Cette suspension a duré 7 mois jusqu’à ce que Twitter accepte en janvier 2022 de s’enregistrer en tant qu’entreprise au Nigeria et de payer les taxes locales après des négociations.
Il est constaté que de plus en plus de pays africains tentent de contrôler les médias sociaux en adoptant des lois visant à limiter les libertés ou à augmenter les taxes pour décourager leur utilisation par les citoyens. Ce n’est pas un secret que les médias sociaux ont démocratisé la liberté de parole, d’opinion en Afrique.

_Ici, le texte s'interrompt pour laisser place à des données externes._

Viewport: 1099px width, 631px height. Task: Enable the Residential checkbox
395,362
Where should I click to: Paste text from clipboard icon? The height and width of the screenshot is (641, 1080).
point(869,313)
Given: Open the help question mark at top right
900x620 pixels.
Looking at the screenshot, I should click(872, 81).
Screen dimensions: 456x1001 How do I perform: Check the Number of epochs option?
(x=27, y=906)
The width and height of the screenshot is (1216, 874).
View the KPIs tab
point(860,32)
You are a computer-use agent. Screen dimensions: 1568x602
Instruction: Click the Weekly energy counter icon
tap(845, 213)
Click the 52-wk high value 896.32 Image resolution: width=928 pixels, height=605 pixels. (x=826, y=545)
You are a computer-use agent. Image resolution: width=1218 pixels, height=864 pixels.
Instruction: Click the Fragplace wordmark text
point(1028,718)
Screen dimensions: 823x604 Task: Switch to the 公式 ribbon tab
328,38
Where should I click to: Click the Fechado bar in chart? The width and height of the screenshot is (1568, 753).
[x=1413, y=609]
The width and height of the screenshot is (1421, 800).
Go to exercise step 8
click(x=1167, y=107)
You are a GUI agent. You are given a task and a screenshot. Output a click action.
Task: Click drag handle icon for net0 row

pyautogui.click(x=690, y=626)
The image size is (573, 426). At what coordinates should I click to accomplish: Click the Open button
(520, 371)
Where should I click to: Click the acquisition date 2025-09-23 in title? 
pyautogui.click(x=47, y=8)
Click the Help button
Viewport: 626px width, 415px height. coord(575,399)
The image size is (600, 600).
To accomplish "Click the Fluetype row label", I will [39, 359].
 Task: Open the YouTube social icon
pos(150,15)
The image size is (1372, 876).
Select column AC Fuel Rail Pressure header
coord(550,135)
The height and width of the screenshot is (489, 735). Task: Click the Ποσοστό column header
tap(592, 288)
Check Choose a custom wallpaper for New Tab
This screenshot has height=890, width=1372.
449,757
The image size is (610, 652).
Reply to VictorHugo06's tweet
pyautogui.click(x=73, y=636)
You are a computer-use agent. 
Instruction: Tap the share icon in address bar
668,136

Rien qu’en 2021, le rapport de la Coalition KeepItOn sur la fermeture d’Internet révèle que le nombre de coupures est passé de 159 dans 29 pays en 2020 à 182 dans 34 pays en 2021 majoritairement en Afrique pour diverses raisons: éducation, sécurité, élections, manifestations ou supposées raisons de sécurité.
Entre 2010 et 2021, de nombreux pays africains ont adopté ou préparé des lois visant à restreindre les médias sociaux ou à renforcer la censure, justifiant souvent ces lois draconiennes par la protection contre la cybercriminalité.
Le verdict rendu par la Cour de la CEDEAO est le deuxième du genre en matière d’internet après celle de 2020 qualifiant d’illégale la coupure d’internet au Togo lors des manifestations de 2017 et condamnant l’État togolais à une amende.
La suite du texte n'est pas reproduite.